I have terribly bad news. Natasha is dead. She was among the defenders of Armavir. Many survivors are now in my area so the accounts of her death are authentic. I fear to say the entire business is most distressing. She was wounded and captured by the Nazis, abused, and done away with in a most brutal manner.

My deepest pity is for you at this moment of grief. I beg you to be of stout heart and take vengeance on the Nazi monsters for what they have done to Natasha and our glorious Motherland.

Long live the Communist Party! Long live Stalin! Death to the enemy!

Your loving brother,

Alexander

The Russian lands are cold and morbid, and a long shadow of death and tragedy hovers over her people. The woeful cries of toil and grief and poverty fill her music and her poems; life is suffering, suffering is life. The winters are as brutal as life is brutal.

All that is tragic in Russian heritage struck down on Igor Karlovy where he lived among the freezing and the starving in the Siege of Leningrad. The letter was the most painful chapter in a pain-filled journey through life. The death of his beloved Natasha all but sucked the will to survive.

When is it that a man like Igor Karlovy seeks out a woman such as Olga Shiminov? Is it when his soul wallows in a bottomless pit of grief? Is it when he clings stubbornly to a thinning thread between hope and complete depression?

Or perhaps it was the warmth that first brought him back to life, the warmth of Olga Shiminov’s apartment. Outside the dead were stacked like frozen logs in the gutters; the starving walked about in trances; Finnish and German cannon beat upon them without respite. Was it something so simple as the cold and the rumble of hunger in his belly that drew him to Olga Shiminov?

She was one of the most important Komsomol leaders in Leningrad. As a deputy in charge of women’s labor battalions she came into frequent dealings with Igor in the numerous engineering problems in building fortifications, roads over the ice, demolishing dangerous buildings, clearing rubble.

It was on a night in December during one of their many conferences that they became unbearably cold in his heatless office and Olga suggested they finish their work in her flat, where it was warm. Warmth ... that is what one needed in the Leningrad winter. For the masses there was no fuel. Every wooden structure had been demolished and long consumed as firewood. Everyone was cold and hungry ... except important officials like Olga Shiminov.

She had her own room with a private bath and kitchen. It was a luxurious palace in that frozen tomb of a city. And her cupboards held tea and vodka and potatoes and bread and beef.
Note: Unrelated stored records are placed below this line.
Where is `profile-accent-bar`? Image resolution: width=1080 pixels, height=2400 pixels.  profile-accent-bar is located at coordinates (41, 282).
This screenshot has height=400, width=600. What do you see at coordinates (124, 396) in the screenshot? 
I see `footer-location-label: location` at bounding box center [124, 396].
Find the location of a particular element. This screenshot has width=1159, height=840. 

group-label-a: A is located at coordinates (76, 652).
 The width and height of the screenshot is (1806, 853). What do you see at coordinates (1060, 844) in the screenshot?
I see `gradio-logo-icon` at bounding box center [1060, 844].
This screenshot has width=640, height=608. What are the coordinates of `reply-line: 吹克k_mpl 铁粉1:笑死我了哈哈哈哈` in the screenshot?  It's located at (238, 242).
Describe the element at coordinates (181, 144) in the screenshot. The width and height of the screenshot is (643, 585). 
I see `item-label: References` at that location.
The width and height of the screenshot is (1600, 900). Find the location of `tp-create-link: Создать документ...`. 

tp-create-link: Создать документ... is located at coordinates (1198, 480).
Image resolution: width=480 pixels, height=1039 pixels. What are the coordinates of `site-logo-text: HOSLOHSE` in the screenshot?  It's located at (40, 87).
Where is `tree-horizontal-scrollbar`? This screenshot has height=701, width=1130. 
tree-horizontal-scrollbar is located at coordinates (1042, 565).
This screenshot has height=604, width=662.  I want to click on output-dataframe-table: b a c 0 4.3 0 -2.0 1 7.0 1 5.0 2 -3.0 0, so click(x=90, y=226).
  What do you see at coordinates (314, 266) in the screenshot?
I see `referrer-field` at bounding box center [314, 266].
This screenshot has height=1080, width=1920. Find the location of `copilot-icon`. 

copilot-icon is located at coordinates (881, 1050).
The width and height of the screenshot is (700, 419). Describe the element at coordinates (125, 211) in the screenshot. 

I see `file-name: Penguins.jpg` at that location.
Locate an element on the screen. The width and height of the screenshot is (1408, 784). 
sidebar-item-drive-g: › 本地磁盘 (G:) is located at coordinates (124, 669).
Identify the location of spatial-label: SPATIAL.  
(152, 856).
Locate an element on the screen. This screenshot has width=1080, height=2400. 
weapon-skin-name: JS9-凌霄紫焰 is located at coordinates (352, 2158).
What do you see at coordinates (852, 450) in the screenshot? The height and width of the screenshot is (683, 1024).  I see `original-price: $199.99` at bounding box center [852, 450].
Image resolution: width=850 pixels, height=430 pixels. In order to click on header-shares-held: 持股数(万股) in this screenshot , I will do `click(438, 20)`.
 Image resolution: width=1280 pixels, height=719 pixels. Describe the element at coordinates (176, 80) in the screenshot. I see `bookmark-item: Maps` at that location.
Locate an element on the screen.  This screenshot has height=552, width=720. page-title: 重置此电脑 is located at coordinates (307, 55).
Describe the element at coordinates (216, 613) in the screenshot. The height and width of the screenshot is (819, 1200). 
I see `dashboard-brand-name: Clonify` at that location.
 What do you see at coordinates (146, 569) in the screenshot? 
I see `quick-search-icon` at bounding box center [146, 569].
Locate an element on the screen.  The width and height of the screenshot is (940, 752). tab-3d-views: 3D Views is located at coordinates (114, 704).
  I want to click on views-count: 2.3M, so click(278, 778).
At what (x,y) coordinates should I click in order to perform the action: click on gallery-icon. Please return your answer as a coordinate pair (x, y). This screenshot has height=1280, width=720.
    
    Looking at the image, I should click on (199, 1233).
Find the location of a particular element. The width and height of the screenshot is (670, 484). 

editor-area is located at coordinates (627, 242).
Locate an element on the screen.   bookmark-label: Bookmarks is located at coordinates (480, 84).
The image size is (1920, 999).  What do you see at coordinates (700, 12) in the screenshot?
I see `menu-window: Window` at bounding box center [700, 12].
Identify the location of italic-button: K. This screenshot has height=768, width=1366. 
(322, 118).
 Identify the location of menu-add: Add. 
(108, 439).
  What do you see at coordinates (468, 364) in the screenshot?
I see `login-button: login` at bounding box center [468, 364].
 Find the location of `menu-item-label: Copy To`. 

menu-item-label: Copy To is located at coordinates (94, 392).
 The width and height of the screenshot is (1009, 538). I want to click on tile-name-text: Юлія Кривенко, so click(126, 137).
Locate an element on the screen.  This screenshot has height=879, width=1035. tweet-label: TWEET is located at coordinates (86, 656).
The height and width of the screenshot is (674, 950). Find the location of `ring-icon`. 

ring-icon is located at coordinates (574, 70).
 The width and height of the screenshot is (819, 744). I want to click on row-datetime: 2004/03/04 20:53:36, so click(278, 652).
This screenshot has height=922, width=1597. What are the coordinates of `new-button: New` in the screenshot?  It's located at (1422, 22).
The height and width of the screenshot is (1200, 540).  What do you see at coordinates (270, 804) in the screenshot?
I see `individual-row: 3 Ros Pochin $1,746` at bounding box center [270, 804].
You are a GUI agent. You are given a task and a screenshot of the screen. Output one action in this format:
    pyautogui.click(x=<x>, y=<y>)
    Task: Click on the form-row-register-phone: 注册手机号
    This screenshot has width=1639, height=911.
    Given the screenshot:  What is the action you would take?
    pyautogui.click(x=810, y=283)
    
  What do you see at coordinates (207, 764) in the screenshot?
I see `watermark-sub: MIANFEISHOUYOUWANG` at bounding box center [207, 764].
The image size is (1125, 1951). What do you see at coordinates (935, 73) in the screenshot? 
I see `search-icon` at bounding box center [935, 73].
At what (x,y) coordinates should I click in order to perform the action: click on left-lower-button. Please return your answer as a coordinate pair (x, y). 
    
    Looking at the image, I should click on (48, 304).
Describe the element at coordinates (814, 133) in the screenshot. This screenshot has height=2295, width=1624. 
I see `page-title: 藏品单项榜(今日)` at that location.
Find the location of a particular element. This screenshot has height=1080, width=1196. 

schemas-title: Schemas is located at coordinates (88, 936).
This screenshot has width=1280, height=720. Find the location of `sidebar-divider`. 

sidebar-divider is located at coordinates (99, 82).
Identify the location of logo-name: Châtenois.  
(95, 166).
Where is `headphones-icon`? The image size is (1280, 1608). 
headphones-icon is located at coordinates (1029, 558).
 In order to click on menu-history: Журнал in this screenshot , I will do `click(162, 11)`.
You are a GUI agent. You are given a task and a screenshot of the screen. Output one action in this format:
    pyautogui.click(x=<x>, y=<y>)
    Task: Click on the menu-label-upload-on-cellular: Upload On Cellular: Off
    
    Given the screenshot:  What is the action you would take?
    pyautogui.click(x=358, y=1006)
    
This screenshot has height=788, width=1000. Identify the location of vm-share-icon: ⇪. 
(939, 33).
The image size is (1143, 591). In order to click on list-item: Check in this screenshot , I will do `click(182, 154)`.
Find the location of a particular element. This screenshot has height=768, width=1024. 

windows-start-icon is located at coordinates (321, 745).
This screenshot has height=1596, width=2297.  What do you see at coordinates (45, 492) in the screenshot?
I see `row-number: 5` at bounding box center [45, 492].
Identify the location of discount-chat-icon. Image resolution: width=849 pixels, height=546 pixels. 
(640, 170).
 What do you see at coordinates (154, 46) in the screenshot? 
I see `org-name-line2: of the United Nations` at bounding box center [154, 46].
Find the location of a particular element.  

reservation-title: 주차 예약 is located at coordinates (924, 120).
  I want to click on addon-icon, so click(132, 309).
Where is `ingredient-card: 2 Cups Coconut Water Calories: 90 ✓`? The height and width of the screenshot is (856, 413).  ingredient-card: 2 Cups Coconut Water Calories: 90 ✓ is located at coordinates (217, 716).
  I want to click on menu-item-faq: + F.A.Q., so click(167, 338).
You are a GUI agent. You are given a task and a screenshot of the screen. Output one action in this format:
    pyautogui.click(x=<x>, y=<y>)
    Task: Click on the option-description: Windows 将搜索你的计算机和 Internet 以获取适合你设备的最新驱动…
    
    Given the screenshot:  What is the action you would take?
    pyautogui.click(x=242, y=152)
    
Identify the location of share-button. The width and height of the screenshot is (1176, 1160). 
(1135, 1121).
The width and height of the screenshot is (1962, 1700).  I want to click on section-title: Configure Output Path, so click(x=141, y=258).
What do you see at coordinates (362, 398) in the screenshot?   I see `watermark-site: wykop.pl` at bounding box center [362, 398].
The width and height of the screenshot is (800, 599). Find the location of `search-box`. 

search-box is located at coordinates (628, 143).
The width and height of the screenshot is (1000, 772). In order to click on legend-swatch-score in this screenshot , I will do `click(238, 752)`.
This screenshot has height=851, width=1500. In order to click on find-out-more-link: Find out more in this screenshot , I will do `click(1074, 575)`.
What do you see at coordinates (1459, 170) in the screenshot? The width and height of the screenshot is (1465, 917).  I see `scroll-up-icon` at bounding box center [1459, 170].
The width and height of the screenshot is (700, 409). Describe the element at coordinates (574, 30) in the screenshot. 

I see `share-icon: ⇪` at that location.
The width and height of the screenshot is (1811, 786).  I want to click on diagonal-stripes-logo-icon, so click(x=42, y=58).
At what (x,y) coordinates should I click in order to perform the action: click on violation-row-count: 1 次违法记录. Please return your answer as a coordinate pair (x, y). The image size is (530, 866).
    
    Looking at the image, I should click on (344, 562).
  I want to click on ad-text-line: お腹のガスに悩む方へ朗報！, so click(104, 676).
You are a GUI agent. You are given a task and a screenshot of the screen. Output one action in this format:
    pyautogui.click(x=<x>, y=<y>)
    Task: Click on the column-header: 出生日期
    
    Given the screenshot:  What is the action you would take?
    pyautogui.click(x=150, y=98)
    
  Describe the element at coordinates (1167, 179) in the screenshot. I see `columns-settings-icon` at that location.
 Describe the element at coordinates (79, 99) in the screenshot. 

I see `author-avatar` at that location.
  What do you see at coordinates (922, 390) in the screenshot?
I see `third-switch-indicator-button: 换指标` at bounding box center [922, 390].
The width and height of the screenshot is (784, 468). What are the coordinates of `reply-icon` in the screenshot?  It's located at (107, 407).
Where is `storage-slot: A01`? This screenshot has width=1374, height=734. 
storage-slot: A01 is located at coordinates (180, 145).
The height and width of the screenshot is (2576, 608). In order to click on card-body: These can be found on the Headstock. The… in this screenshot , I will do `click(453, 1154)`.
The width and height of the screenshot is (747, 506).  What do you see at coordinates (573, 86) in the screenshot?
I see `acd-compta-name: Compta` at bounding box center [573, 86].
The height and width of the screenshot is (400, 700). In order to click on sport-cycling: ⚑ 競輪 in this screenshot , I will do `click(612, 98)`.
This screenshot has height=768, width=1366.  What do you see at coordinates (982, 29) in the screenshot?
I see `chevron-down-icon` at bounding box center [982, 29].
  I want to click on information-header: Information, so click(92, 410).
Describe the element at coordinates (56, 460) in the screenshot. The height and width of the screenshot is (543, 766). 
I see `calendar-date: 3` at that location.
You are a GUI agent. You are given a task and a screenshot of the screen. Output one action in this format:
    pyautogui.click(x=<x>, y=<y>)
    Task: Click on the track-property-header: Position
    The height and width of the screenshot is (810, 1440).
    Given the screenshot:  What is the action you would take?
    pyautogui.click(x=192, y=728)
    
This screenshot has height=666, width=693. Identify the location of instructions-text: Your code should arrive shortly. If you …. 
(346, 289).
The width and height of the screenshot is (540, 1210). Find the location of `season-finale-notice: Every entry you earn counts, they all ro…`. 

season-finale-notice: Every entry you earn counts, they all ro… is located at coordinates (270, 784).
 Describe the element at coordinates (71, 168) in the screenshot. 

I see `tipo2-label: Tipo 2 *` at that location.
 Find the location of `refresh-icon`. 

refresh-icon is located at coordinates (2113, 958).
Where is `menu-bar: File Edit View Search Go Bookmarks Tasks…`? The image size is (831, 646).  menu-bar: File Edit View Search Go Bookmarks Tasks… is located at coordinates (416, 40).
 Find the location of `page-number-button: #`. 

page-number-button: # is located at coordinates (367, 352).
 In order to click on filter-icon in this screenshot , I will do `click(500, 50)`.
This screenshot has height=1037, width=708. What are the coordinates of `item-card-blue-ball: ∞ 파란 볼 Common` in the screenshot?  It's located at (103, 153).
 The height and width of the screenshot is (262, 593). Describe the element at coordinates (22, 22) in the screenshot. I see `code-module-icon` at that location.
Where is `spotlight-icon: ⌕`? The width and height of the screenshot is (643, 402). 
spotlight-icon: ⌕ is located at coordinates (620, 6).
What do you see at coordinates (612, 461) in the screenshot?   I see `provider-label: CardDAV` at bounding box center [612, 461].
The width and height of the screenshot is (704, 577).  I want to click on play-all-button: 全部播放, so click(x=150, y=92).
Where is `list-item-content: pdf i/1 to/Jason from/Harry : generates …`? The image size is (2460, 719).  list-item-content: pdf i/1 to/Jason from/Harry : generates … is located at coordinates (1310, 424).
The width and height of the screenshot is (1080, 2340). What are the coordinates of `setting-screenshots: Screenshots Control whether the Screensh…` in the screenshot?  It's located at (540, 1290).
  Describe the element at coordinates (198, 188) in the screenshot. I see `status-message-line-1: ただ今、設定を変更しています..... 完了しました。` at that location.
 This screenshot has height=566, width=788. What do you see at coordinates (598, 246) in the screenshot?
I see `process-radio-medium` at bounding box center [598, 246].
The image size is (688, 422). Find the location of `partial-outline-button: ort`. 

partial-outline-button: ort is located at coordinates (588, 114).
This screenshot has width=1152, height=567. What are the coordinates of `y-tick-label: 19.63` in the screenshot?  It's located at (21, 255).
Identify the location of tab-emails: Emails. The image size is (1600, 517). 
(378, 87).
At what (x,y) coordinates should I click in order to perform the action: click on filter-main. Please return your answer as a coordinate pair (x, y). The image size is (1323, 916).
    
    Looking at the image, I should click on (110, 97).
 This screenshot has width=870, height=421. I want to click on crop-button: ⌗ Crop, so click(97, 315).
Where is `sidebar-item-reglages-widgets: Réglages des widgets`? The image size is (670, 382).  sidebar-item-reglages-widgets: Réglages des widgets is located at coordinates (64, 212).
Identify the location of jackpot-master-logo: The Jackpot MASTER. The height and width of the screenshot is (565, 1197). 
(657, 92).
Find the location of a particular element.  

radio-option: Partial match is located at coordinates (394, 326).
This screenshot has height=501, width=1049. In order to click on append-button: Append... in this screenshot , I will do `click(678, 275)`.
Did he sell himself for warmth or was it just a weariness of life that afforded him no resistance? In truth, Igor never looked at her as a man looks at a woman in all those months they had worked together. Olga kept herself drab and severe as befitting an official of the party.

She was entirely without Natasha’s female wiles, sensuous looks, soft touches, desirable body. Olga was a daughter of the revolution, the ultimate product of this new way of life. She carried her breasts with a sort of defiance, as though they constituted a challenge to her equality. Olga was a slogan, a dedicated heartless mold which functioned with the machinelike efficiency of the new breed of Russian. Nonetheless there was still something of her that was “woman” ... there was female flesh. No matter how well it was Sovietized, it still existed.

Igor was an attractive man. Despite her objections that he had no background as a Communist, there was a special wartime dispensation for heroes of the Red Air Force. He was of the new legend. Wounded by gunfire, a man of great ingenuity and great courage, a hard-drinking Cossack surrounded by loyal officers. Perhaps it was Igor’s total indifference to Olga that awakened a challenge in her. He took her because he had reached the depths ... and her apartment was warm.